Lufthansa IT fault strands thousands of passengers worldwide
Berlin: Frankfurt Airport said it will cancel or divert all incoming flights to the airport after an IT system failure at Lufthansa forced the airline to cancel dozens of flights on Wednesday.
German air traffic controllers said Lufthansa aircrafts could no longer depart from Frankfurt Airport and were parked there, meaning no parking positions were available for other aircraft.
"There is a group-wide IT system failure," a spokesperson told Reuters.
The airline said it is working intensively to solve the problem.
The company said the problem was caused by damage to several of Deutsche Telekom's glass-fibre cables during construction work in Frankfurt. Repairs would take until Wednesday afternoon, Lufthansa said.
Photos and videos from several airports across Germany showed chaos with thousands of stranded passengers waiting to be checked in.
In a tweet, Lufthansa said: "Currently, the airlines of the Lufthansa Group are affected by an IT outage. This is causing flight delays and cancellations.

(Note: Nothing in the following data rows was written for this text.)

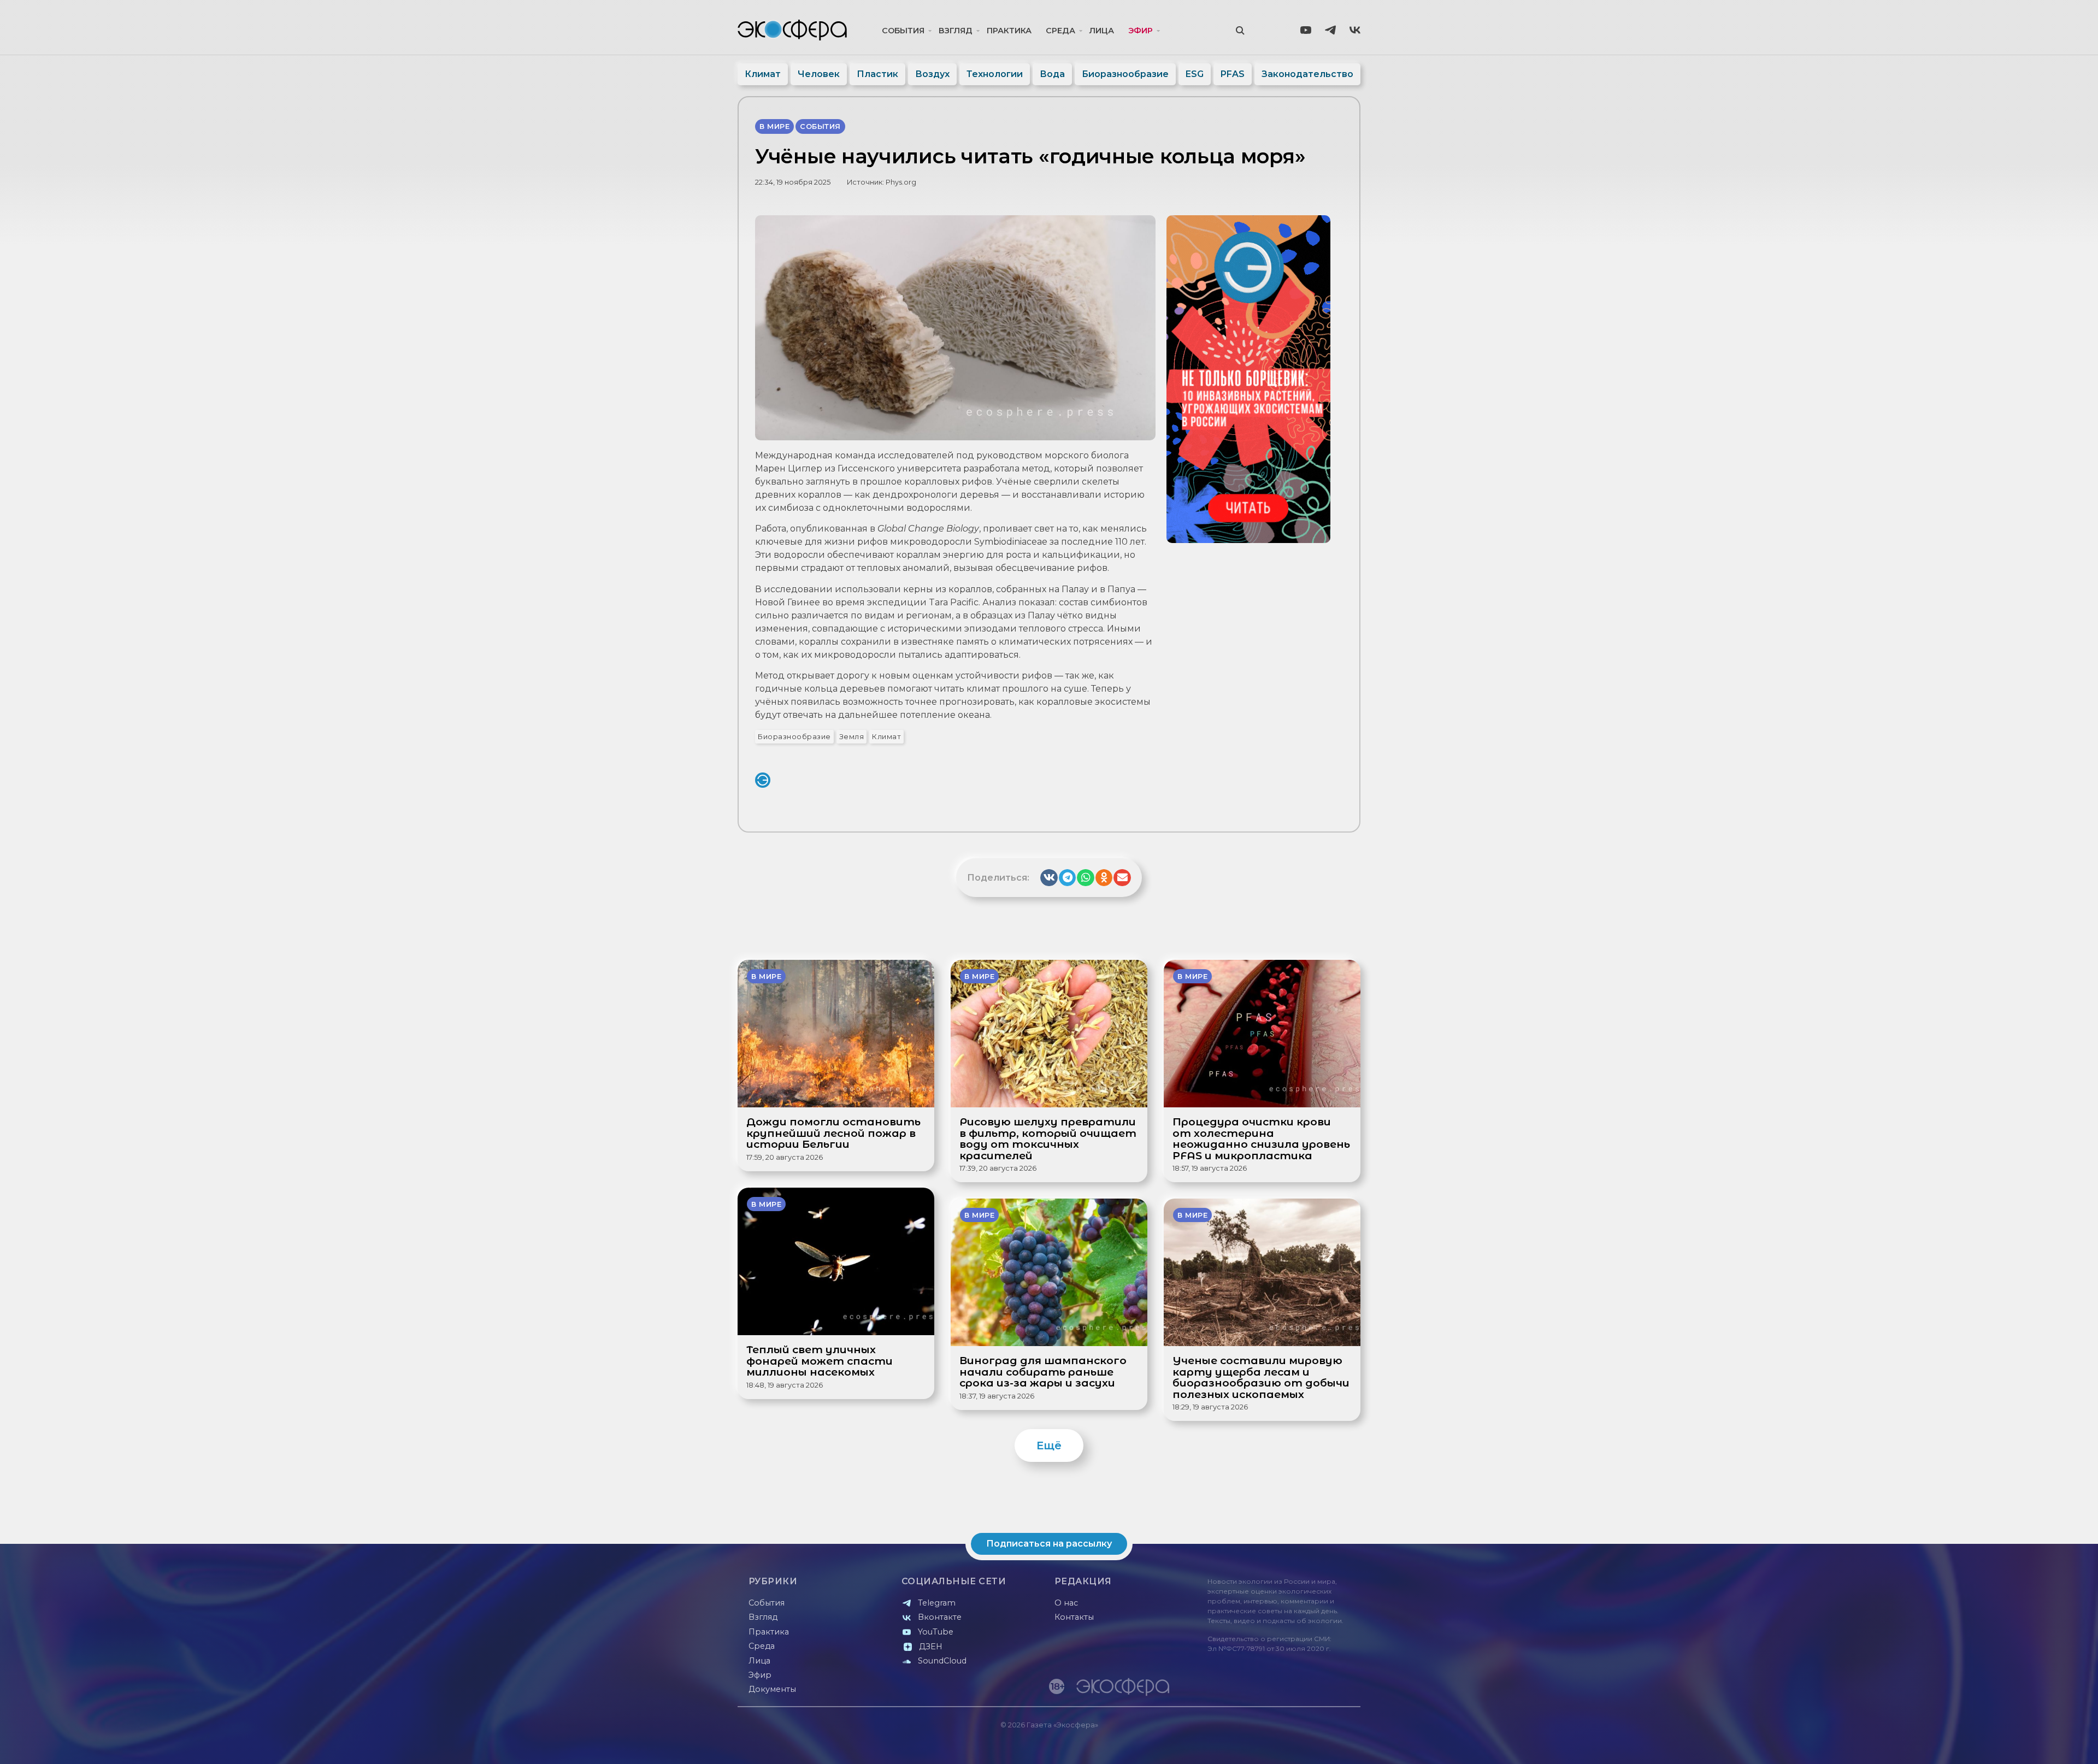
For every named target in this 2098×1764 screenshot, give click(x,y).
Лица (1101, 31)
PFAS (1233, 74)
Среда (1060, 31)
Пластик (877, 74)
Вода (1052, 74)
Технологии (995, 74)
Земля (851, 737)
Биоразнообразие (1125, 74)
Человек (819, 74)
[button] (1049, 878)
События (903, 31)
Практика (1009, 31)
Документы (772, 1689)
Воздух (932, 74)
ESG (1195, 74)
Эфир (1140, 31)
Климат (763, 74)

We regret the inconvenience this is causing our passengers."
Shares in Lufthansa, which also owns SWISS, Austrian Airlines, Brussels Airlines and Eurowings, were down 1.5 per cent at 1017 GMT.
Passengers said on social media the failure had forced the company to organise the boarding of planes with pen and paper and that it was unable to digitally process passengers' luggage.